Elon Musk et Donald Trump vont-ils divorcer ?

Elon Musk et Donald Trump vont-ils rester amis ? Des ego aussi monstrueux sont rarement compatibles. En outre, selon Vox, le Département de l’efficacité gouvernementale (DOGE) confié au patron de Tesla ne peut manquer de le faire entrer en conflit avec tous les autres membres de la team Trump ; chaque responsable d’un département ministériel voudra préserver son budget et son administration, alors que le DOGE est une tronçonneuse.

Musk devra partager la responsabilité de son ministère antiministères avec Vivek Ramaswamy. Celui-ci l’a traité « d’animal de foire au service de Xi Jiping », complaisant envers les intérêts chinois. De leur côté, Mike Waltz, le futur conseiller national à la sécurité, Marco Rubio, qui sera secrétaire d’État, et Pete Hegseth, secrétaire d’État à la Défense, sont tous trois des « faucons antichinois » connus. Bonjour l’ambiance.

Toutefois, ironise l’historien Niall Ferguson, l’alliance « pourrait s’étendre sur plusieurs générations ». Il suffirait que « les deux dynasties s’allient par le mariage ». Barron Trump, fils de son père, n’aurait qu’à épouser la fille (trans) d’Elon Musk, Vivian Jenna Wilson…

L’Iran, affaibli par ses défaites, va-t-il accélérer son programme nucléaire ?

Les retentissantes victoires d’Israël contre l’Iran à travers ses proxys Hamas et Hezbollah, ainsi que la chute du régime de Bachar el-Assad en Syrie, offrent à Trump « le cadeau d’un Moyen-Orient transformé », selon Shlomo Ben-Ami. Trump va en profiter pour tenter de normaliser les relations entre Israël et l’Arabie saoudite, dans le prolongement des accords d’Abraham. Mais selon de nombreux commentateurs, la question de la bombe atomique iranienne sera l’un des premiers sujets internationaux.

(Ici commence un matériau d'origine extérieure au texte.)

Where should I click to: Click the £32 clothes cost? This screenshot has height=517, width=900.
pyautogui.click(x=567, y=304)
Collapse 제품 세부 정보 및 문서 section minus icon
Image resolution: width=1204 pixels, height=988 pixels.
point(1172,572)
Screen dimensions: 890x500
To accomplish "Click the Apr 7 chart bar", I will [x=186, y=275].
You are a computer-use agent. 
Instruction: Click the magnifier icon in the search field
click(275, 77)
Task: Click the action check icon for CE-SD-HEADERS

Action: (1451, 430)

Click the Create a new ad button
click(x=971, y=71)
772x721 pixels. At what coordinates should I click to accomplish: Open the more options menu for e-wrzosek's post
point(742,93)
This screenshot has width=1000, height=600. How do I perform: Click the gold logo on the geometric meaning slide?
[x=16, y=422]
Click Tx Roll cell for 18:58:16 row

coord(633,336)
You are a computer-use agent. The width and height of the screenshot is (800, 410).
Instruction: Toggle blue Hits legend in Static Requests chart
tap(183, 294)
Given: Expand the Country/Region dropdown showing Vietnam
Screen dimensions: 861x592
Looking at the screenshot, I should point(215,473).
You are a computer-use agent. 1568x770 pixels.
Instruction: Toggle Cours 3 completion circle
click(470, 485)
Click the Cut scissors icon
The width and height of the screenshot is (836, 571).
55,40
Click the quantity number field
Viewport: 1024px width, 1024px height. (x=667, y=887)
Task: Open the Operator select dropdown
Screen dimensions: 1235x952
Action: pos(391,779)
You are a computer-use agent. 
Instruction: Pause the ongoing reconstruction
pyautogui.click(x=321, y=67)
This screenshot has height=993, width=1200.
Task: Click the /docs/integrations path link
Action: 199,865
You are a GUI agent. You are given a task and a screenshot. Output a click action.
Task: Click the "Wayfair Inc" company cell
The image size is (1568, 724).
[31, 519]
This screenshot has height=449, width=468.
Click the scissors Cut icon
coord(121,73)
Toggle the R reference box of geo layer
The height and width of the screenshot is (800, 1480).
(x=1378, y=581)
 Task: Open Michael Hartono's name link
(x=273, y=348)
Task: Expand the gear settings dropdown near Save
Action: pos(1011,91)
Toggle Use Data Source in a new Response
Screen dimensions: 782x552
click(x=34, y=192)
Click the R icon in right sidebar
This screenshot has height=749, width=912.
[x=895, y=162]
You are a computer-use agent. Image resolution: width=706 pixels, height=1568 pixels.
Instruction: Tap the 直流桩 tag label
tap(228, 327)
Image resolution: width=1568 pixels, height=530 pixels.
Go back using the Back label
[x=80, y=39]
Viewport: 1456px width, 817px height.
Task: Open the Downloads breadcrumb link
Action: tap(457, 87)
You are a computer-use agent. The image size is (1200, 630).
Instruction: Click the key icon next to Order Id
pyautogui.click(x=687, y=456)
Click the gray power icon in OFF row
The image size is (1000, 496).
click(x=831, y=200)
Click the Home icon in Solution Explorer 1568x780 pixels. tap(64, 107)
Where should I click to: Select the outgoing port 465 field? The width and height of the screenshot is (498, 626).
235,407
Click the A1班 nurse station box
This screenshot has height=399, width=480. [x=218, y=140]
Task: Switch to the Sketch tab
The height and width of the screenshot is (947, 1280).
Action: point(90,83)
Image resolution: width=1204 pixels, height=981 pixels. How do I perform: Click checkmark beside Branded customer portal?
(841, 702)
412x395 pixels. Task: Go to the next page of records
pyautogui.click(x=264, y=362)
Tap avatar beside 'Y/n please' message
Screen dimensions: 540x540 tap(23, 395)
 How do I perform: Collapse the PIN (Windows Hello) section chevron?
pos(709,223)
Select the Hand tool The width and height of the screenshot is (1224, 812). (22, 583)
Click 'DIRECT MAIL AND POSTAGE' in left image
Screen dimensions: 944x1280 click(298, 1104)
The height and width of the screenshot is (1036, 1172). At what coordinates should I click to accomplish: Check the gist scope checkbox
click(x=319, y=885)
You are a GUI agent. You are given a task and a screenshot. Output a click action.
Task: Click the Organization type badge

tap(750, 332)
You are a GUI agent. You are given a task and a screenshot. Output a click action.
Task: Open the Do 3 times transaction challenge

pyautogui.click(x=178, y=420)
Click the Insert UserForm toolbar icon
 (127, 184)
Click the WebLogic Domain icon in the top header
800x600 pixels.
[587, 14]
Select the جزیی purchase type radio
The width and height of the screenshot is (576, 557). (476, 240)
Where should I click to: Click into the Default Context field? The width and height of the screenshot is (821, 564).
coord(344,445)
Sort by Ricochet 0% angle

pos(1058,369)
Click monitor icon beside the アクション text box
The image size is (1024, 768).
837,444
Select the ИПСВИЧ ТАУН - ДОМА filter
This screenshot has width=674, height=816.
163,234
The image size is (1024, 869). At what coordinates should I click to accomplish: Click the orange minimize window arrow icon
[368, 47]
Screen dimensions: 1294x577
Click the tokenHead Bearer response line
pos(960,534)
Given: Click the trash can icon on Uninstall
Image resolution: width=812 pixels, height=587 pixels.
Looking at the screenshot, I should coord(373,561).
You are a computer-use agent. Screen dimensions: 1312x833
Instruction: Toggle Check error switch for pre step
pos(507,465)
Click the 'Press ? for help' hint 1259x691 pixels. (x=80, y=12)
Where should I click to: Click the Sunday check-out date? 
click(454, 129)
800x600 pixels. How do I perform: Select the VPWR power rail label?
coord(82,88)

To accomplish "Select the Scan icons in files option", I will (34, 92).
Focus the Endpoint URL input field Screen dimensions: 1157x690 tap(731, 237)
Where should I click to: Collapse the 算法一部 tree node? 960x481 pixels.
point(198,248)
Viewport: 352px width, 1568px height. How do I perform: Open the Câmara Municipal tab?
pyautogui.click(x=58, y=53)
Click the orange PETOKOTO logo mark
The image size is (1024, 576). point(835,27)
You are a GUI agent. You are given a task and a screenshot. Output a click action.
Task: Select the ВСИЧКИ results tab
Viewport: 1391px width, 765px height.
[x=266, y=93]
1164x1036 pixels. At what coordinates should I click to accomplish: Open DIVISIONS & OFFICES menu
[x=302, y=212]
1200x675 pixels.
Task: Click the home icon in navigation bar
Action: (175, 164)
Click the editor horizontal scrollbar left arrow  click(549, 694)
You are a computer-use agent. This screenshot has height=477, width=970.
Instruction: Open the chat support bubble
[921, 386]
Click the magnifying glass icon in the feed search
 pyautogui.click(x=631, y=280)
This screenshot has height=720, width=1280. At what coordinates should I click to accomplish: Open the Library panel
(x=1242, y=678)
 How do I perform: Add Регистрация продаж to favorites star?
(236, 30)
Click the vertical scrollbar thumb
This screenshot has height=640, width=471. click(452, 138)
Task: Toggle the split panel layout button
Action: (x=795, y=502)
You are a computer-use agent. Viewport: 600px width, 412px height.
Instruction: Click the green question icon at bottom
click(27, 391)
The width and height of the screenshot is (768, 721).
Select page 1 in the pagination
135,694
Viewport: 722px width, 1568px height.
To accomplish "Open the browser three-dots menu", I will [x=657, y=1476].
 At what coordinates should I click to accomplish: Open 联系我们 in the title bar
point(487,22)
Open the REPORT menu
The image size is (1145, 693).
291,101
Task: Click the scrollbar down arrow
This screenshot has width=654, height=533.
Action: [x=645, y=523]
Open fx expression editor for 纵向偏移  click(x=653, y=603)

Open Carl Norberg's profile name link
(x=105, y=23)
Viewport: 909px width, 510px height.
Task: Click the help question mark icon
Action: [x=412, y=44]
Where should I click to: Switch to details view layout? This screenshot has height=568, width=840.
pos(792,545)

Selon Richard Nephew, responsable du dossier iranien dans l’équipe Biden, il faut que les dirigeants iraniens prennent conscience que la menace d’une frappe américaine sur leurs installations nucléaires est très sérieuse. Les États-Unis n’ont cessé d’avertir Téhéran qu’ils ne toléreraient pas que l’Iran se dote de l’arme atomique. Or, en raison même de leurs échecs récents et afin de les compenser, les dirigeants iraniens peuvent être tentés de franchir cette ultime étape. Selon Nephew, « le temps presse » et Trump aura le doigt sur la gâchette, alors que Netanyahou va l’inciter à frapper.